Previous studies argue that even though the recrawling ratio of tweets may drop below 70%, the content of tweets in their datasets is still representative. However, looking at the sentiment of tweets might explain the underlying mechanism of tweet removals more comprehensively. This is important as sentiment and other latent text features are crucial for many projects. Recrawled controversial datasets show considerable differences from the original ones in various metrics relevant to political scientists (Elmas Reference Elmas2023). These include shifts in political orientation, trending topics, and harmful content. The difference between the share of collectible tweets at a later time and the original dataset is even larger for controversial datasets in particular. The reason that a tweet in a sensitive dataset is not available for recollection anymore is mainly due to account and tweet suspensions initiated by Twitter itself (e.g., due to violating policies) which holds specifically for controversial datasets (Elmas Reference Elmas2023). These indicators for sensitive datasets suggest that one has to assume nonrandom removal patterns leading to incomplete replication datasets and, thus, inconsistent findings.

An emerging body of research examines extreme sentiment expressed in tweets (e.g., Alrababah et al. Reference Alrababah, Marble, Mousa and Siegel2021; Kim Reference Kim2023; Muchlinski et al. Reference Muchlinski, Yang, Birch, Macdonald and Ounis2021). However, it remains unclear how Twitter researchers address the subsequent issue of replicability in their replication archives. Furthermore, no prior studies have investigated the implications of replicating the findings of published political science studies and real-world datasets that focus on sensitive content. It is necessary to measure tweet attrition more fine-grained when judging replicability of studies containing sensitive datasets.
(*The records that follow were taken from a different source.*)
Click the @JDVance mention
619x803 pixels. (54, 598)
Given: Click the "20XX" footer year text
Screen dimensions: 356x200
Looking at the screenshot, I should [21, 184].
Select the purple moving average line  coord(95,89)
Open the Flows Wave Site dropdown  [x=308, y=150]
3. Tweet Sharing and Mortality in Political Science Studies

How do researchers share Twitter data? In this section, I outline both how researchers share their Twitter datasets and examine nonrandom deletion patterns dependent on whether a dataset is sensitive or nonsensitive.
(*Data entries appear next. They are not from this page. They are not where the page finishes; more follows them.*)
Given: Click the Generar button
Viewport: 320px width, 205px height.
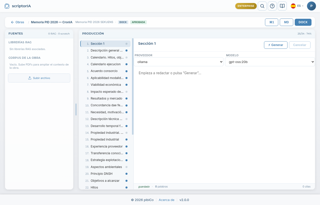Looking at the screenshot, I should [276, 45].
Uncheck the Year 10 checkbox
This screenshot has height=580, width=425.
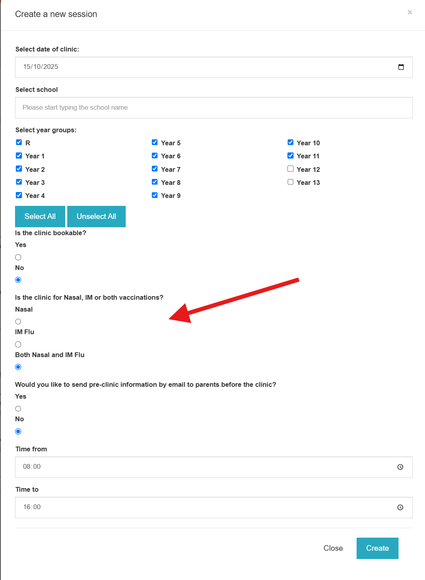291,143
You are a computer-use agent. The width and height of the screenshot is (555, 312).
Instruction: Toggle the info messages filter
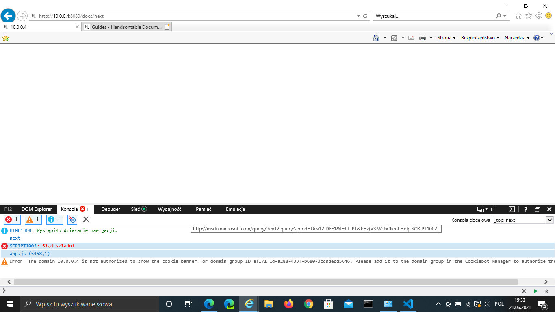54,219
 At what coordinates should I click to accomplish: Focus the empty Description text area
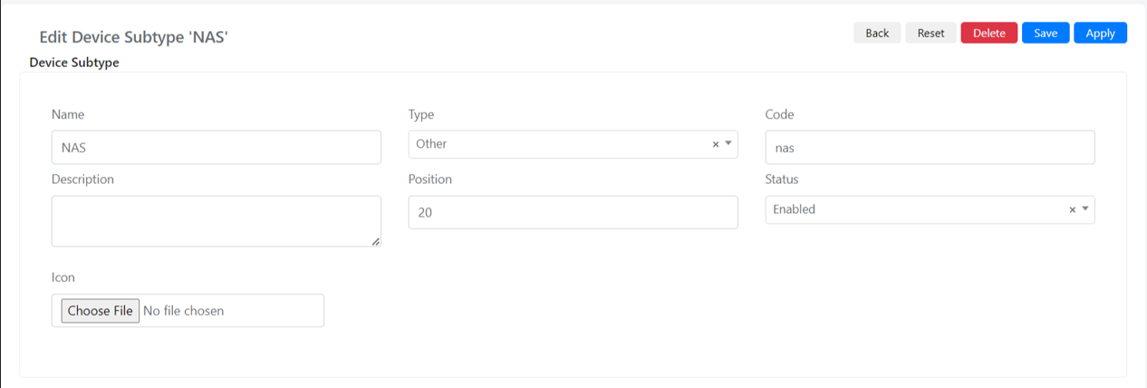pos(217,221)
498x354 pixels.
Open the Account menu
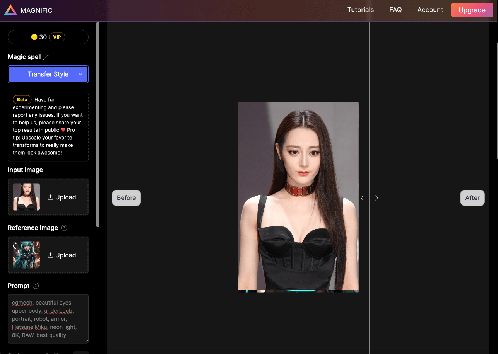[430, 10]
3.1. How the Discipline Shares Tweets

In some cases, researchers may be allowed to release the entire dataset (e.g., Twitter itself offers a selection of publicly available datasets), but in others, restrictions imposed by national laws and social media platforms—such as the right to be forgotten—try to prevent this. In the light of this, researchers handle the data-sharing process in various ways. Moreover, different requirements, replication policies, university restrictions through the Institutional Review Board, and journal integrity checks lead to manifold decisions during the data-sharing process.

I conduct an empirical analysis crawling all 151 papers that mention the keyword “Twitter” published between January 2015 and September 2022 in seven major political science journals AJPS, APSR, BJPS, JOP, PA, PolComm, and PSRM.Footnote 5 I keep only those that systematically analyze the content of tweets, as the textual content is the most problematic part of a typical Twitter dataset to share. Finally, I annotate the remaining dataset of 50 papers with additional information on the topic of the Twitter dataset.

Of these papers, 30.00% study sensitive Twitter content.Footnote 6 Figure 1 shows that in general, less than half of all papers publish either tweet IDs, the content of the tweets, or both. A proportion of 20.00% of the replication archives contains tweet IDs only, which I assume, in many cases, might be insufficient for successful end-to-end replication. Furthermore, a high percentage of papers (60.00%) share neither tweet IDs nor content, which makes a replication impossible. Surprisingly, almost a fourth share the raw textual content of tweets which technically would violate Twitter policies but is beneficial for the end-to-end replicability of Twitter research. However, this is the only way of replicating Twitter studies without paying the current fees for using the Twitter API and recrawling still available tweets from their IDs.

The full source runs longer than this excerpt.